Stored items

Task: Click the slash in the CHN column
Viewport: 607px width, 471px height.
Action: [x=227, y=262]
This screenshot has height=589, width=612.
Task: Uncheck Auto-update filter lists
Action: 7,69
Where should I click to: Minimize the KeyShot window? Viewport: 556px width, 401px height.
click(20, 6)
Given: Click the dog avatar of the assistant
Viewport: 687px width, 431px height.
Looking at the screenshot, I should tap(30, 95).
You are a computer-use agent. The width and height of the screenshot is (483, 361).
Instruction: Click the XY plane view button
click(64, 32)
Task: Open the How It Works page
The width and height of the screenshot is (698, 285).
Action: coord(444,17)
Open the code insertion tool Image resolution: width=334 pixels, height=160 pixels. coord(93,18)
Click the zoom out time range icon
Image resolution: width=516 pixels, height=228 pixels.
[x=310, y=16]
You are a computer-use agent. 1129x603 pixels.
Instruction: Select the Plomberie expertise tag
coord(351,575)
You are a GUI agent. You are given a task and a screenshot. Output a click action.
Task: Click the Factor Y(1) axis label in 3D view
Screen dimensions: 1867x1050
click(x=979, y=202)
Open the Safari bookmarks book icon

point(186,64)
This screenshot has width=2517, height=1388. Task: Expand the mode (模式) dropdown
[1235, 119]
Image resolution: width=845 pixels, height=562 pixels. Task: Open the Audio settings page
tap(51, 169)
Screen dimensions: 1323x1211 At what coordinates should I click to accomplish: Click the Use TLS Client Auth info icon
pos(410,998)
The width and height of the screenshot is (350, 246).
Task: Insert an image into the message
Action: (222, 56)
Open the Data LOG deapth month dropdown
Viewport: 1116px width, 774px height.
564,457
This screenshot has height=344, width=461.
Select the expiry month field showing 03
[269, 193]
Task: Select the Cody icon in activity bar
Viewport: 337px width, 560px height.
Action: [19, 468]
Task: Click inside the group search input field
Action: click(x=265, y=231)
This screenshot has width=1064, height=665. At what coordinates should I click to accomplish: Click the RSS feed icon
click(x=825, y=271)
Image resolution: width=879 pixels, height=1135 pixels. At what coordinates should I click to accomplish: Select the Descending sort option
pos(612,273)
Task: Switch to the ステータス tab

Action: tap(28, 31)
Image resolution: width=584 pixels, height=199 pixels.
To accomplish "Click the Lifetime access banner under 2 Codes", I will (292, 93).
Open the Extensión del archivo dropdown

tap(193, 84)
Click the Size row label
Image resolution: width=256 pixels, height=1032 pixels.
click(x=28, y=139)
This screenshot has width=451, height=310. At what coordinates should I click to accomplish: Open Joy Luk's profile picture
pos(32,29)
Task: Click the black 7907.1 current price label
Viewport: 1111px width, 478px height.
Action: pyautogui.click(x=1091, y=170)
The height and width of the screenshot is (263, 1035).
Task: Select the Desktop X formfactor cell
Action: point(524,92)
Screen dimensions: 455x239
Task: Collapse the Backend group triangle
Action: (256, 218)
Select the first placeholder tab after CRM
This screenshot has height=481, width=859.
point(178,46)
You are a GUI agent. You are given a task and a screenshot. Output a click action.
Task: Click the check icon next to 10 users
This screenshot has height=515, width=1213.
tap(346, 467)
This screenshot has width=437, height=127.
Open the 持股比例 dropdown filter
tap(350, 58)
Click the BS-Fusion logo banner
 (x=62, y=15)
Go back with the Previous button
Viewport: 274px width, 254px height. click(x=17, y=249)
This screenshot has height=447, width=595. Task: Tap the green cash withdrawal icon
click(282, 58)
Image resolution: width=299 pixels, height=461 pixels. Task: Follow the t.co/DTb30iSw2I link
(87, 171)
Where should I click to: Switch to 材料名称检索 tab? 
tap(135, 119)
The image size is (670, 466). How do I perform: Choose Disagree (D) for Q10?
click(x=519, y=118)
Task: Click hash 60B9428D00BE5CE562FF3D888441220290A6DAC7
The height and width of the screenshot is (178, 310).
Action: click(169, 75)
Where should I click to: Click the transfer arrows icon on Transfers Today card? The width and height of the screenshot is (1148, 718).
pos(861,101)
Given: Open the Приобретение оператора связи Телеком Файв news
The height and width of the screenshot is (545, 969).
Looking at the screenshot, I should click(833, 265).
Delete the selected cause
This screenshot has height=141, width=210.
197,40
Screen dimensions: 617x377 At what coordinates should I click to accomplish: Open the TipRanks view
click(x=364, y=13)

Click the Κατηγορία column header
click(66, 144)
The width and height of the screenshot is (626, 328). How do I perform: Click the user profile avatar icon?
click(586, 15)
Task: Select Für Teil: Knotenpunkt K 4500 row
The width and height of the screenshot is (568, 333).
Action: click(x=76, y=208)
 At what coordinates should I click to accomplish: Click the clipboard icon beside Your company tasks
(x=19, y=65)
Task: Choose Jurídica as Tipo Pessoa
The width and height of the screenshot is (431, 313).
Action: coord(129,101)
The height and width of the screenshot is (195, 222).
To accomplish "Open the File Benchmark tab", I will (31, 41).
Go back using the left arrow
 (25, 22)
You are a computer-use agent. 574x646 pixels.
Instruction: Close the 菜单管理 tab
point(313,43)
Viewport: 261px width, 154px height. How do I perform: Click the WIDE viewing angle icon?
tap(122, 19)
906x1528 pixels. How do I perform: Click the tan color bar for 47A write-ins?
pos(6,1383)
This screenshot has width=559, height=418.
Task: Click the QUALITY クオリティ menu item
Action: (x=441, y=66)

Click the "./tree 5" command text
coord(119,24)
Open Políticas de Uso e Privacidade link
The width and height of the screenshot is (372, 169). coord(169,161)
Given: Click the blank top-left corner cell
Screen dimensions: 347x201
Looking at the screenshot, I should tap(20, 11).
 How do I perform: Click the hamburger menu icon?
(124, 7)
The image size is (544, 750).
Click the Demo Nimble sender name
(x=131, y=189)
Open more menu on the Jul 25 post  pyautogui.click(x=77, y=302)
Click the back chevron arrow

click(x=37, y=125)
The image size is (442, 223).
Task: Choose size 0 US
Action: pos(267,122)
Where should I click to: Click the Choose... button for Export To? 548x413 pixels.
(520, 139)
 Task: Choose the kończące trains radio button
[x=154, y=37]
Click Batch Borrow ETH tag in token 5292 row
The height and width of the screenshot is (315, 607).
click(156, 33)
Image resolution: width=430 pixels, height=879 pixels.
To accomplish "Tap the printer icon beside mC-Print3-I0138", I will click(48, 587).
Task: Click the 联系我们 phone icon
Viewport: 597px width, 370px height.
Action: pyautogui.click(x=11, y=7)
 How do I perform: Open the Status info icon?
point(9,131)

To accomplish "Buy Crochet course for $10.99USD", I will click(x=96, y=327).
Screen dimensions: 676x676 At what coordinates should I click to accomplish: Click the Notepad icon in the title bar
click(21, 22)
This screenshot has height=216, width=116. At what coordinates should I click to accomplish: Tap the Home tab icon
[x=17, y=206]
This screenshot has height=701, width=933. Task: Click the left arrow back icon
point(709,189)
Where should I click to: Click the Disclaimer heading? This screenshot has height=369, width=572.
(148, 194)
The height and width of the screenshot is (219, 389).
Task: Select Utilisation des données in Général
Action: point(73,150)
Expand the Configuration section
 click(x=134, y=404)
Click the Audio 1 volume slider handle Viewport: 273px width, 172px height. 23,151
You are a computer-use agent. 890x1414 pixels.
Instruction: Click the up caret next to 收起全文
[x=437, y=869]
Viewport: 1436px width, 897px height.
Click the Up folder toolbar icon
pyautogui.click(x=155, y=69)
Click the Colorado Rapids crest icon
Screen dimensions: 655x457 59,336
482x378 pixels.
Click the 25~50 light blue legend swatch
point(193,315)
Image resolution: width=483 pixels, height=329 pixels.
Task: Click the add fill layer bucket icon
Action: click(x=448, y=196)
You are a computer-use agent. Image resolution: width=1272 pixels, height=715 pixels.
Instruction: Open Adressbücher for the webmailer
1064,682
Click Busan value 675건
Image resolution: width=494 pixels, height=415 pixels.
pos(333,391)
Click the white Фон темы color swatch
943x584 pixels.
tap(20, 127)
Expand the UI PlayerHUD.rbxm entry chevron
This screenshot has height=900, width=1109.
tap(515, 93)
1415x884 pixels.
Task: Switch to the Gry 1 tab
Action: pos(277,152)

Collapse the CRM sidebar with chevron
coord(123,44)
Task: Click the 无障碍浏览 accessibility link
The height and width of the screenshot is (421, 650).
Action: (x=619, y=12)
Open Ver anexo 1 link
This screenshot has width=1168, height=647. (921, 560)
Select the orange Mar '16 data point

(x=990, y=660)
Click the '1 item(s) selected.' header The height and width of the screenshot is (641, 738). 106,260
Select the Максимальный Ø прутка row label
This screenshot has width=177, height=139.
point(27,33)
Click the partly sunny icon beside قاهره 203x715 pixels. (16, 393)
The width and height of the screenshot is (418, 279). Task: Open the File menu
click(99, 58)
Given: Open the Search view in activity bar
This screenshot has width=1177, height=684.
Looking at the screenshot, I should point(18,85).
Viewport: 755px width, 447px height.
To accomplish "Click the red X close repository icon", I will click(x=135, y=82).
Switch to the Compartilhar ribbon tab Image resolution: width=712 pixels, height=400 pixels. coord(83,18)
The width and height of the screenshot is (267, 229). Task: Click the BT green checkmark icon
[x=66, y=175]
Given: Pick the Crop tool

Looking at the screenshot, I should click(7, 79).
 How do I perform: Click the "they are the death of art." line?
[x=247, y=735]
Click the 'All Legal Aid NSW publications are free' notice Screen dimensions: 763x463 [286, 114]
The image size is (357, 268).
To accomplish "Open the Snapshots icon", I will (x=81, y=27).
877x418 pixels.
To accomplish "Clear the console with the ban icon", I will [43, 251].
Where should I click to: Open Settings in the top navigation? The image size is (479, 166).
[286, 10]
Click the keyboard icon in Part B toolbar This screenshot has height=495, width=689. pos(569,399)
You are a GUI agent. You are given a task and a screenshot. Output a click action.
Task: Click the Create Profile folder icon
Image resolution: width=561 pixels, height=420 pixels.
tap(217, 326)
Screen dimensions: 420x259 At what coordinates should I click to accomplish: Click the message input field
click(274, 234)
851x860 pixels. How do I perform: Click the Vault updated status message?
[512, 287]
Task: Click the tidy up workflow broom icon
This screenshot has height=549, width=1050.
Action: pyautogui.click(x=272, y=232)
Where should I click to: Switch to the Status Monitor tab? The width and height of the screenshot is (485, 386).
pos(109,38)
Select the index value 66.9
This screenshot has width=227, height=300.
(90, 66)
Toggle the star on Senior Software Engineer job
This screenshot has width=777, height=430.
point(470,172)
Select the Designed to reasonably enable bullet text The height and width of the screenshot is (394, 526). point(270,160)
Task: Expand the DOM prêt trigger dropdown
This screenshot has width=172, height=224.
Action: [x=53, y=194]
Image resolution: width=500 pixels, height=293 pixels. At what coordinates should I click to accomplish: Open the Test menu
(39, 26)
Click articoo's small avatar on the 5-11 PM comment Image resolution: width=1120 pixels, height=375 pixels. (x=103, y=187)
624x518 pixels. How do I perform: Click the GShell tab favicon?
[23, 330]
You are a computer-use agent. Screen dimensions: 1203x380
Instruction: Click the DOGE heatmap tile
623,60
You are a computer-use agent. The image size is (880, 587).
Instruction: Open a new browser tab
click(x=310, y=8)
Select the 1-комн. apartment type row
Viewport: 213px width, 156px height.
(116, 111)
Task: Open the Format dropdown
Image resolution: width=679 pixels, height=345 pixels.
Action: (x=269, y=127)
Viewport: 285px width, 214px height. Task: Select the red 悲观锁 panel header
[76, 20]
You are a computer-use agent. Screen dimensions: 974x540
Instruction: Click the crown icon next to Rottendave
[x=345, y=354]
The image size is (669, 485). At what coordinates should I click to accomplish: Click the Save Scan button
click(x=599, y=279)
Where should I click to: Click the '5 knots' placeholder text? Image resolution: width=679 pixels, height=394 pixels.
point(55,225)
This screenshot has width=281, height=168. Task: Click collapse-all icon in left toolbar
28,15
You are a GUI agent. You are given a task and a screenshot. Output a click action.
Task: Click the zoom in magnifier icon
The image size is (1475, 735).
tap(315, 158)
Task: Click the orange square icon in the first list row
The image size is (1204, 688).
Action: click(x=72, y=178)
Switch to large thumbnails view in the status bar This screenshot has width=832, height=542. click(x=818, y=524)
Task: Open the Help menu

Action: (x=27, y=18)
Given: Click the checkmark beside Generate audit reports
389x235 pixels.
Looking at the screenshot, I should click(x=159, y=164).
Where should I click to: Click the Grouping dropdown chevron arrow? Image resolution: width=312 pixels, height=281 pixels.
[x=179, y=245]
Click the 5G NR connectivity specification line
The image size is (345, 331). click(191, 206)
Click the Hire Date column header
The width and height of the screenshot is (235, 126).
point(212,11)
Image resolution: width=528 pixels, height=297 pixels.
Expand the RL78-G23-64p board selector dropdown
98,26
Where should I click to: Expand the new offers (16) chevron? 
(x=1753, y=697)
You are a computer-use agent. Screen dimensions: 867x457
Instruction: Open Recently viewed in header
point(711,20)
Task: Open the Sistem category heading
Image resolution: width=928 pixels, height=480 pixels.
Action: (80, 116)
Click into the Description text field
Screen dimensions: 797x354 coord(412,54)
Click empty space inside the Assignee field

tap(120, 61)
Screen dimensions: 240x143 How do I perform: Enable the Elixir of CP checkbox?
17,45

Exercise
Some lines above contain the word "activity". Copy each of them.

Answer for the task
Task: Select the Cody icon in activity bar
Given: Open the Search view in activity bar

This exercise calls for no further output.